QUOTED TEXT:
——————————
UNITED STATES

SECURITIES AND EXCHANGE COMMISSION

Washington, D.C. 20549

 

 

FORM 6-K

 

 

REPORT OF FOREIGN PRIVATE ISSUER

PURSUANT TO RULE 13a-16 or 15d-16

UNDER THE SECURITIES EXCHANGE ACT OF 1934

For the month of December, 2016

001-35878

(Commission File Number)

 

 

Intelsat S.A.

(Translation of registrant’s name into English)

 

 

4 rue Albert Borschette

Luxembourg

Grand-Duchy of Luxembourg

L-1246

(Address of principal executive offices)

 

 

Indicate by check mark whether the registrant files or will file annual reports under cover Form 20-F or Form 40-F.
——————————
DATA LINES:
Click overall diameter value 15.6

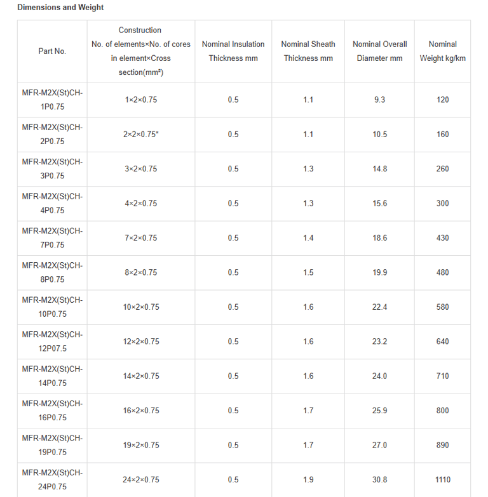pos(379,204)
——————————
AIM: List every form that the securities filing cover page at the top names by number.

RESPONSE: Form 6-K, Form 20-F, Form 40-F